說完了上面的話,我的人中微微冒汗,不太確定Gill有沒有捕捉到我想要表達的意思。其實這時候我心裡面的OS還很多,例如想到畢卡索還有說過

  • 「藝術家就像是感覺的聚寶盆,它來自四方,來自天上、地上、一張小紙片,一個眼前晃過的東西,或蜘蛛網。因此不應去區分它們,沒有階級差異。」
  • 「題材其實真的不多,它們總是不斷的被重複。維納斯與愛情,變成聖母瑪莉亞與聖嬰,又變成母與子,題材其實沒有改變。」
  • 「我從不尋找,我只是發現。」

但是我怕一下子釋出太多想法,反而會打亂Gill的思緒。

也好在,此刻我並沒有多言。Gill維持一貫的冰山美人表情:「其實每個人在小的時候,都有畫畫過吧。我記得你以前也喜歡畫畫呀。」喔,沒錯,我跟Gill在國中時期有同班過一、兩年,後來因為種種原因,她國三就轉學了。「所以,你一開始說『我對畫不是太懂』這句話,就是給自己的框架呀。怎麼不試著去打破它呢?」

「Oh My God!!」聽到Gill的話,我不禁吶喊了起來!「果然是頻率對的人!難怪我們二十幾年沒有聯絡,但是在茫茫人海之中,我會被妳短短的幾行字吸引。」「雖然,『我對畫不是太懂』,但依然有直覺,就是要跟妳聯繫!」我的興奮按耐不住,接著說:「而妳也就那麼阿莎力,只回我一個『好』。」

「喔,那個時候喔……?」Gill說:「其實我沒有看你太多文字耶,寫的太知性了,看得會累。」我畫畫的目的很單純,就是想要畫的好看

哈哈哈,我喜歡她的補充說明,可不是嗎?

好看,就是好內容的根本呀!而像孩子那樣的感受,就是「好看」得以萌發的基礎啊!

我吸了一口氣,說:「果然,跟著感動走,可以讓我接觸到有同樣頻率跟初心的人。」「相信內心真實的感受,應該是讓我眼光不錯的主要理由。」我還小小做了一個結語,內心裡飄飄然的。
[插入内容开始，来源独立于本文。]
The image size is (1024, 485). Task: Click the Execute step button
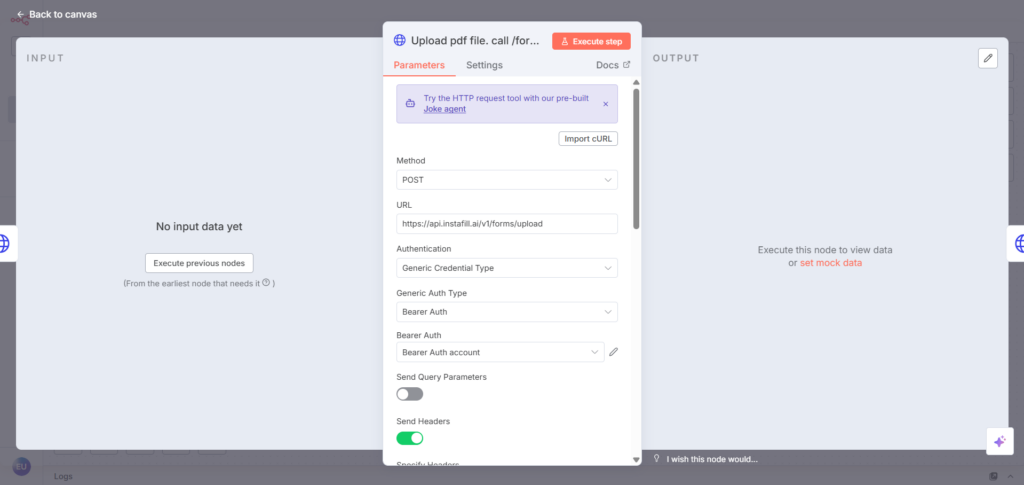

Gill說:「恩,我當然要說你眼光好,因為你有找我。」才講完,她立刻又「喔」了一聲,問:「所以,你的筆名才要叫做『目光』嗎?」

「靠夭!光目啦!我立刻被這句問話打回地球表面,「而且也不是因為這個原因才取光目,筆名會衍生出其它意思,是剛好而已!我明明就有寫自我介紹,妳都沒有仔細看!」我話語中的無奈藏不住。

「喔,這樣呀?

「所以呀,」

你寫的太知性了,我看得會累。

Gill笑笑地說。


[1] 張家荣主編,臺灣水彩專題精選系列-形上形下─幻影篇,金塊文化出版社,2021年6月2日,頁172。


1 comment

光目 07-17-2021 - 8:32 上午

我自己也覺得,能夠讓人產生無限的想像力,是「非具象的圖畫」比照片更吸引人的地方~
如果在欣賞之餘,還因此產生「想要學畫」的動機,那真不失為一樁美事!即使我自己也還有心防,但仍期待藝術文化可以跟大眾愈來愈沒有距離。